* _OBJECTIVE_
Extract, word for word, the lines of the data from the one containing "Click the Business toolbar link" through the last line of the data, including both ends. Leave the pictures out of your answer.

* _TASK INPUTS_
* START *

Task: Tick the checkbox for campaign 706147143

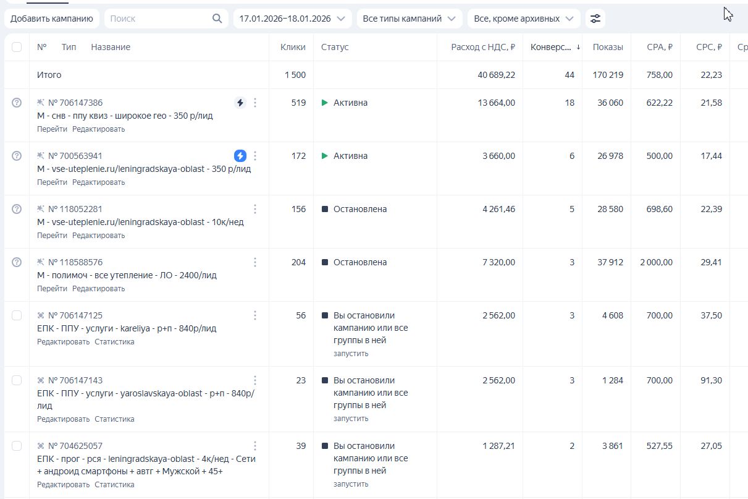Action: coord(17,380)
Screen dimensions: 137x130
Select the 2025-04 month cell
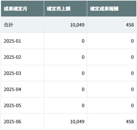pos(23,89)
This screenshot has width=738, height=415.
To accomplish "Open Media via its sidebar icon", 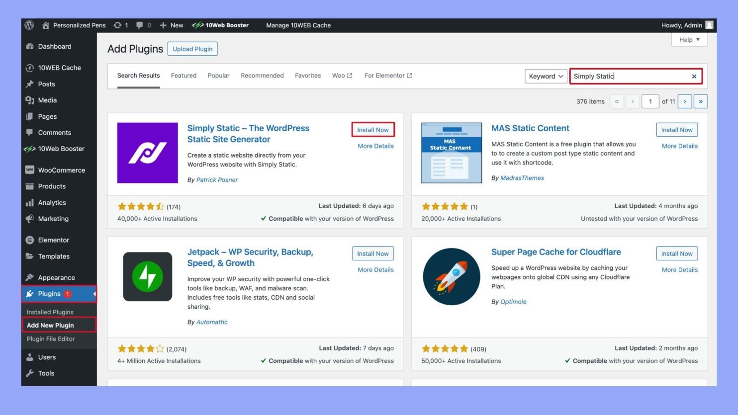I will (30, 100).
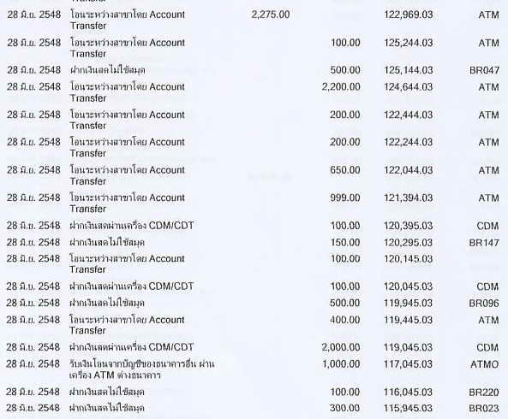This screenshot has width=508, height=419.
Task: Click the BR047 channel code
Action: (484, 70)
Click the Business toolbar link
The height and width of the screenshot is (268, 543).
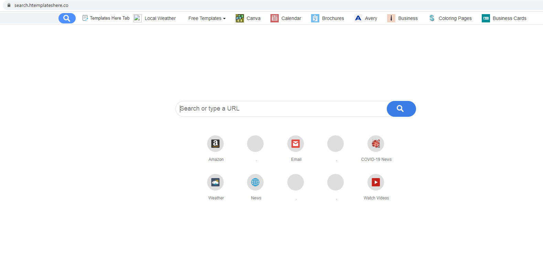pos(408,18)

* END *

* _ANSWER TO THE EXERCISE_
Click the Business toolbar link
The height and width of the screenshot is (268, 543).
pos(408,18)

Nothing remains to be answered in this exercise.